Karena kesalehan sepuluh biksu dan ceramah yang menjawab banyak permasalahan Masyarakat tak lama Masyarakat di sana sering pergi ke Vihara untuk menanyakan pendapat dan mendapat petunjuk. Sepuluh Biksu yang sederhana tersebut juga sangat diterima oleh Masyarakat Korea yang saat itu berkomunikasi dengan mandarin yang kalau anda dengar logatnya mungkin agak sedikit seperti melayu.

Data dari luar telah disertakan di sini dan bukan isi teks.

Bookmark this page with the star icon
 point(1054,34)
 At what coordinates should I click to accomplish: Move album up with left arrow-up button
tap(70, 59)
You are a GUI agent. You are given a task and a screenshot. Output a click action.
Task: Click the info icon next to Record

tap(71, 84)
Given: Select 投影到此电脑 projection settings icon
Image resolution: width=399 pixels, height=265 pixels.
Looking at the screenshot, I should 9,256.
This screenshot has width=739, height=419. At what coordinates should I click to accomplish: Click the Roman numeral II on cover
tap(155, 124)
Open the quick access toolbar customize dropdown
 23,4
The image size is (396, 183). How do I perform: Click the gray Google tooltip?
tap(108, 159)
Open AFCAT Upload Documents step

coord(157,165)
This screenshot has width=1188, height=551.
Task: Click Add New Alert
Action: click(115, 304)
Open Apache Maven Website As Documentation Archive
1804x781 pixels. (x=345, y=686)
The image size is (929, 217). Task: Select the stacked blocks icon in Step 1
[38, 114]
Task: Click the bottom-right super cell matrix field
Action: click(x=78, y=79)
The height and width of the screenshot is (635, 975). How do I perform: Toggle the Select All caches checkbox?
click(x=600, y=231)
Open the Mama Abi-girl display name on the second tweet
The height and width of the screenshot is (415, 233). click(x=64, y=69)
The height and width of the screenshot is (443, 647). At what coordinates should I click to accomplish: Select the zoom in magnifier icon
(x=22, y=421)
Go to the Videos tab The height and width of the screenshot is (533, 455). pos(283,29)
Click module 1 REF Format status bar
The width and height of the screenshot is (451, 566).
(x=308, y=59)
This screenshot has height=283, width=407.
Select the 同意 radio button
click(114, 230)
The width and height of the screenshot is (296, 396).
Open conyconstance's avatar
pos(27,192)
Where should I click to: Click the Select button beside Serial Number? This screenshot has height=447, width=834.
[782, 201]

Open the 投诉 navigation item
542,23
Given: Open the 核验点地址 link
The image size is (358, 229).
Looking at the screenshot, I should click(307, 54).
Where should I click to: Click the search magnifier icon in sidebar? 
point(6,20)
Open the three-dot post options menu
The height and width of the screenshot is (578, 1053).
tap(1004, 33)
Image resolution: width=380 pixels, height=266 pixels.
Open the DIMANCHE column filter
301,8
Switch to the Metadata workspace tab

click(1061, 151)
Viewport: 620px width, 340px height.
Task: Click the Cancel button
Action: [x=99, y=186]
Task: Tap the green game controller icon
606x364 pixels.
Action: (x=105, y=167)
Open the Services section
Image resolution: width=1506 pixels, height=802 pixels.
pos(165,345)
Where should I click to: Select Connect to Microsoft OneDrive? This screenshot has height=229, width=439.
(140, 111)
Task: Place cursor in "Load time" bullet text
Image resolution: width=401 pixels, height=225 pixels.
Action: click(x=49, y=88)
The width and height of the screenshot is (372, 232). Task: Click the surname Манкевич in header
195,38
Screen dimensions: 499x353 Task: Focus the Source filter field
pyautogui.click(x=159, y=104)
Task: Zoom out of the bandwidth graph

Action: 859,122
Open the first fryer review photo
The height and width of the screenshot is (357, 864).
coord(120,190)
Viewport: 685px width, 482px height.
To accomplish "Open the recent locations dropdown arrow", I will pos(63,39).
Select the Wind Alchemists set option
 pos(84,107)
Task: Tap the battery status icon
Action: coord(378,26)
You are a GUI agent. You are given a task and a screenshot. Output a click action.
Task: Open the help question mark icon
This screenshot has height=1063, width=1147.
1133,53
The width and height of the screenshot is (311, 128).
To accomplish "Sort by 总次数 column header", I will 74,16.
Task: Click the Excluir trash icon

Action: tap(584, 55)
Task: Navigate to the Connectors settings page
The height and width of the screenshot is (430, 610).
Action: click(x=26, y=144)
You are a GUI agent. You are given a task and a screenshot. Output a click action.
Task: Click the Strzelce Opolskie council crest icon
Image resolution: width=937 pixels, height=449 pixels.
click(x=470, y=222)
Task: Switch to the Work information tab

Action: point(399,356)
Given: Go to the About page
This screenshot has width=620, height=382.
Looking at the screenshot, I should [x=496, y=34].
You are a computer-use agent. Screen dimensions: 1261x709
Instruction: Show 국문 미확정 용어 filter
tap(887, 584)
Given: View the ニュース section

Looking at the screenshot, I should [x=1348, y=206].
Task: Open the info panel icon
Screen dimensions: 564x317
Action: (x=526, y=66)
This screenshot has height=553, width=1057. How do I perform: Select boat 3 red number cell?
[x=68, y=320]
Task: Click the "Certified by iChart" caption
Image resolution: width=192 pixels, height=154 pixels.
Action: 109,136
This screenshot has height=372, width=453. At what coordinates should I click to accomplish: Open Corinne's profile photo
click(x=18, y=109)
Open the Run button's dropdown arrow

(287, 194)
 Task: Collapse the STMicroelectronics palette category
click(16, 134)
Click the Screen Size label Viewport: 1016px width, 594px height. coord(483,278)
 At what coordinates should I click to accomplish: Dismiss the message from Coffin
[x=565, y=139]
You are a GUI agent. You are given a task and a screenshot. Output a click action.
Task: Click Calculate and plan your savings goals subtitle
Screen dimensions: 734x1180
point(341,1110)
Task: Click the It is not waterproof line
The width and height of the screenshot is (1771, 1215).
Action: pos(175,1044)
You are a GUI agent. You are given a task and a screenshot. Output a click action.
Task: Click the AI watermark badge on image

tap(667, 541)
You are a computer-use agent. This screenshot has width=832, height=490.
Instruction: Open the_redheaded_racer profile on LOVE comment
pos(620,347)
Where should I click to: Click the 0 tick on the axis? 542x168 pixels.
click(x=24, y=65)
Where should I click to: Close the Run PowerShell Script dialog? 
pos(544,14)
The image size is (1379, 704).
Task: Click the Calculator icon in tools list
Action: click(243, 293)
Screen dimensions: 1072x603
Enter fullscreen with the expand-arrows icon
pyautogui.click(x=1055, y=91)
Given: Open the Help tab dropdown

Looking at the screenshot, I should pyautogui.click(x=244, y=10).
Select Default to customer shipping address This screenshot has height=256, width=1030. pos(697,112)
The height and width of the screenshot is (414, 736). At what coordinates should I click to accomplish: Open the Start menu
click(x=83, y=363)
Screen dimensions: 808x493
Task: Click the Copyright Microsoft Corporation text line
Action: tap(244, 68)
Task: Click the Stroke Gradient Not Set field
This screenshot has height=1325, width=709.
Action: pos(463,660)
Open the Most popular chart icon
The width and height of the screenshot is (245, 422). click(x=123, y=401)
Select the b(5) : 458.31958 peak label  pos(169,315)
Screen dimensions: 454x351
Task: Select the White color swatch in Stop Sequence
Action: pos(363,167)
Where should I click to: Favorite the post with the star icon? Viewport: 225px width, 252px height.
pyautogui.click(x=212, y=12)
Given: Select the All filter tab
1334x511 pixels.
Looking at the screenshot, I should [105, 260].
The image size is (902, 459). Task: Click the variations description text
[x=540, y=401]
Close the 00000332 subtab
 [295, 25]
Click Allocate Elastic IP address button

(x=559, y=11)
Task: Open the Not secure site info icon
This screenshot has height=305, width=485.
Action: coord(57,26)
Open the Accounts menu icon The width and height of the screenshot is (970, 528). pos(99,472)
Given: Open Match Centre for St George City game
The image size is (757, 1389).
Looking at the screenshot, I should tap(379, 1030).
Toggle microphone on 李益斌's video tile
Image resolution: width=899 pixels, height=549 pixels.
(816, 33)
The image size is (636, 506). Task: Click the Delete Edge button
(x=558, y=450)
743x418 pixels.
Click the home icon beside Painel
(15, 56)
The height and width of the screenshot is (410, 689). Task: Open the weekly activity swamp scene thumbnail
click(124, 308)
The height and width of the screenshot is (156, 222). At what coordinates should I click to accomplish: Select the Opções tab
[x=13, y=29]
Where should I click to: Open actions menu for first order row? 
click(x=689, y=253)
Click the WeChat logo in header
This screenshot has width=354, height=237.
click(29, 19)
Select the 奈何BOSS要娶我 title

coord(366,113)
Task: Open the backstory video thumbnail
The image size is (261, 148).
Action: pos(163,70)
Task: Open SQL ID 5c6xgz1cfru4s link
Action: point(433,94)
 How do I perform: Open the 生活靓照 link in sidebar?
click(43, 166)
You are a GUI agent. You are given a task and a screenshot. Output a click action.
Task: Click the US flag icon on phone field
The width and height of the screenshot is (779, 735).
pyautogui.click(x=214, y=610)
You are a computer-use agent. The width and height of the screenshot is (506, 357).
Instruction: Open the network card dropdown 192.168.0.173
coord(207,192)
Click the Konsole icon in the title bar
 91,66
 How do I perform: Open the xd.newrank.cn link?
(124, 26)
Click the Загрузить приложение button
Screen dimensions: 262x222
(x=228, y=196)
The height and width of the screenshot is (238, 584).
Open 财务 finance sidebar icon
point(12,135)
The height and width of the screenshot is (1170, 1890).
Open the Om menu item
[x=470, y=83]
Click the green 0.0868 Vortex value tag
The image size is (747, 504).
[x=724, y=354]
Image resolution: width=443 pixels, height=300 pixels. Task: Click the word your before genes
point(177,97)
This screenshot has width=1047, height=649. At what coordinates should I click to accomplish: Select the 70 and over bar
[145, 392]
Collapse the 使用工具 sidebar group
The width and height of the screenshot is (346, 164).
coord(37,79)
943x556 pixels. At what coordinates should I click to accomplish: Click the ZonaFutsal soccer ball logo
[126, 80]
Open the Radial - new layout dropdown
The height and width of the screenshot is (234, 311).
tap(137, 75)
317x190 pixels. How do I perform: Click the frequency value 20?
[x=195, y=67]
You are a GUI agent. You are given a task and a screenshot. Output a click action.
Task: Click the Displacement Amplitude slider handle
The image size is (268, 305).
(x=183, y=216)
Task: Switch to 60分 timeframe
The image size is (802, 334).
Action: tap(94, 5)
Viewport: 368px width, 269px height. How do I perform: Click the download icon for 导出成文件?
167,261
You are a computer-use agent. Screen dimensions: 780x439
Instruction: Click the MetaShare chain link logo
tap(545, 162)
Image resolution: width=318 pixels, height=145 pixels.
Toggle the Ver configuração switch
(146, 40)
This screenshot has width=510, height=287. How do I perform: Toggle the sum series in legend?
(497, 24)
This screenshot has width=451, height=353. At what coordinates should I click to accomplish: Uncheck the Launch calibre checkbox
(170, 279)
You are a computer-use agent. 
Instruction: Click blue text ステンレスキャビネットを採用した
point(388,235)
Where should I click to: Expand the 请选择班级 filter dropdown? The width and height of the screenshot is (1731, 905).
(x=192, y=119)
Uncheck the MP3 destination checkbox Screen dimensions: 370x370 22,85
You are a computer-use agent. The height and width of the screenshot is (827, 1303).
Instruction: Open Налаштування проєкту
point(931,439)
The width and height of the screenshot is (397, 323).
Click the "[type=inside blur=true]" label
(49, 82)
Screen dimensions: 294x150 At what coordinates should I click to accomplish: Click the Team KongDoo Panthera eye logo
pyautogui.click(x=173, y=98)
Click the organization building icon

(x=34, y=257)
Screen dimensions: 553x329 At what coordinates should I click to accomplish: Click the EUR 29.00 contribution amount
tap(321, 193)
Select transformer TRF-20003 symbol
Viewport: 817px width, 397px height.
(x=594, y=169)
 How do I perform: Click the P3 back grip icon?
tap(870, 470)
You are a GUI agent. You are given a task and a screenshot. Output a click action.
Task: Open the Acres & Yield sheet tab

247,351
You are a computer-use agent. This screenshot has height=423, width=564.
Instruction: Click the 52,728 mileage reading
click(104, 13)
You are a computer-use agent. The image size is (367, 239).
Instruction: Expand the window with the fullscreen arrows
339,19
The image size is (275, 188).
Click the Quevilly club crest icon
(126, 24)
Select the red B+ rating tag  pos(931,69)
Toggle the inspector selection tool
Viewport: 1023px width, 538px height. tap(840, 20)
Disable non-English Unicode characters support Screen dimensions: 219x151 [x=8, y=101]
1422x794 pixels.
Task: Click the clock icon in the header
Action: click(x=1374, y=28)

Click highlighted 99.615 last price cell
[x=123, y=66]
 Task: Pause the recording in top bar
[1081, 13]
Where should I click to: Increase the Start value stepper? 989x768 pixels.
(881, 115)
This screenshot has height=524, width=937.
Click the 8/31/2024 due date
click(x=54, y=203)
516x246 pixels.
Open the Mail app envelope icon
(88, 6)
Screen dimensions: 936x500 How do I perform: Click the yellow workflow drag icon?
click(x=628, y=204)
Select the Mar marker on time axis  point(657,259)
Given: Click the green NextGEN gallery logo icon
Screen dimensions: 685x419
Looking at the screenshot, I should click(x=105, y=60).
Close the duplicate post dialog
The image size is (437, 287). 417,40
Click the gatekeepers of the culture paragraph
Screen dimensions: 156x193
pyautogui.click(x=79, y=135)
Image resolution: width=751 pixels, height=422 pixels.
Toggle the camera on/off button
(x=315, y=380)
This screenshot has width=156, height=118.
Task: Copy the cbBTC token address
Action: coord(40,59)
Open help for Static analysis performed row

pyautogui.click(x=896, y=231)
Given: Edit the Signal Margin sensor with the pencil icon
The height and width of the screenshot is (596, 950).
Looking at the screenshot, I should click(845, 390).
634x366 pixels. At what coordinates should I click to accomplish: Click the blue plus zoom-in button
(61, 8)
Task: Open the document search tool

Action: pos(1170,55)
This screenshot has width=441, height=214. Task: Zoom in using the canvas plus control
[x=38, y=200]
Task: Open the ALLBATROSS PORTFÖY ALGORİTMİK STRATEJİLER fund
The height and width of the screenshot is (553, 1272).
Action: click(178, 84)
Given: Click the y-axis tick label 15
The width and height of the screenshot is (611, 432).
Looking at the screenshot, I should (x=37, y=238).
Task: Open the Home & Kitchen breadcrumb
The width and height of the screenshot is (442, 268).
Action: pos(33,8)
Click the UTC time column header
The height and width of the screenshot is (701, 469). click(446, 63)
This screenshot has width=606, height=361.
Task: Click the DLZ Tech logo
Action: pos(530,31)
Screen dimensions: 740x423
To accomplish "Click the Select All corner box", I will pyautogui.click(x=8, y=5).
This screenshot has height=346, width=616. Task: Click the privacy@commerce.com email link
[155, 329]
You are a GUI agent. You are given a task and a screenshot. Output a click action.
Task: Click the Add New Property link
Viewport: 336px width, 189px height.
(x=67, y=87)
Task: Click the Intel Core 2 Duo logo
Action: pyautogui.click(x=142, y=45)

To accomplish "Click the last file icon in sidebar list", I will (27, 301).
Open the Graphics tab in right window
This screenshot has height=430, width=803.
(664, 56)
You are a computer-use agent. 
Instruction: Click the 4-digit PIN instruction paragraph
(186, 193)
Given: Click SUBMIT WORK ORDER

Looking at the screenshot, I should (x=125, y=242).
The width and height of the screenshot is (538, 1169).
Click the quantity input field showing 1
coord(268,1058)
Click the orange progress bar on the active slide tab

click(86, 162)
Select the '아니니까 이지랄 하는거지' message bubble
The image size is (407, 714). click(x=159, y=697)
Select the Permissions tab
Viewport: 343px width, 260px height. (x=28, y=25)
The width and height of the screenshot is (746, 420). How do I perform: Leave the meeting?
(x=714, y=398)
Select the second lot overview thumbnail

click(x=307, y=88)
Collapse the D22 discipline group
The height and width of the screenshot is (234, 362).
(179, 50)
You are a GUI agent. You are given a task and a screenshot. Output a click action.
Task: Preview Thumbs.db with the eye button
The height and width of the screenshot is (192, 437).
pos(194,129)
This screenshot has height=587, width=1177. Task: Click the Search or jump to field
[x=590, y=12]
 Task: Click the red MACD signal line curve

Suatu hari, Biksu Jajang seperti mendapat petunjuk untuk pergi ke arah pasar. Padahal sayuran hijau semua sudah cukup, tapi hatinya seperti mendengar bisikkan untuk pergi ke arah pasar. Katanya digerbang batas Tiongkok dan Korea ada yang sedang menunggu Biksu Jajang. Saat sedang berjalan melihat seseorang berambut lebat dan berjalan sambil tertawa-tersenyum tapi berpakaian biksu abu-abu menjadi pusat perhatian orang-orang di pasar. Saat itu Biksu Jajang paham betul, itulah Biksu yang sepertinya agak dungu dan sepertinya akan membuat malu perkumpulan sangha jika tidak ditolong. Akhirnya dari keramaian itu biksu Jajang segera menariknya dan membawanya pergi dengan cepat kembali ke Vihara.

Sesampainya di Vihara, Biksu Jajang mencukur rambutnya tapi sepertinya dia terlalu sensitif jika kepalanya digunduli.

“astaga, kenapa bisa begini? Kamu biksu dari sangha mana? Mengapa dirimu menjadi seperti ini?”

“Dhamma bersifat lentur, berdasarkan apa kamu mengatakan kamu sudah menjadi Pembina Diri yang baik? Apakah dengan penampilan yang agung dan cara berdoa yang agung semuanya sudah diterima Sang Buddha? Apakah penampilan mu mewakili hati mu? Aku bisa lihat kamu sangat sempurna tapi apa bedanya dengan berkaca pada cermin berstandard (Menyangkut pada patriat Zen ke-enam Hui Neng)? Apakah kamu mau menjadi gila karena mengawasi dirimu sendiri dan marah ketika kamu hanya melakukan satu kesalahan?”, jelas biksu gila itu.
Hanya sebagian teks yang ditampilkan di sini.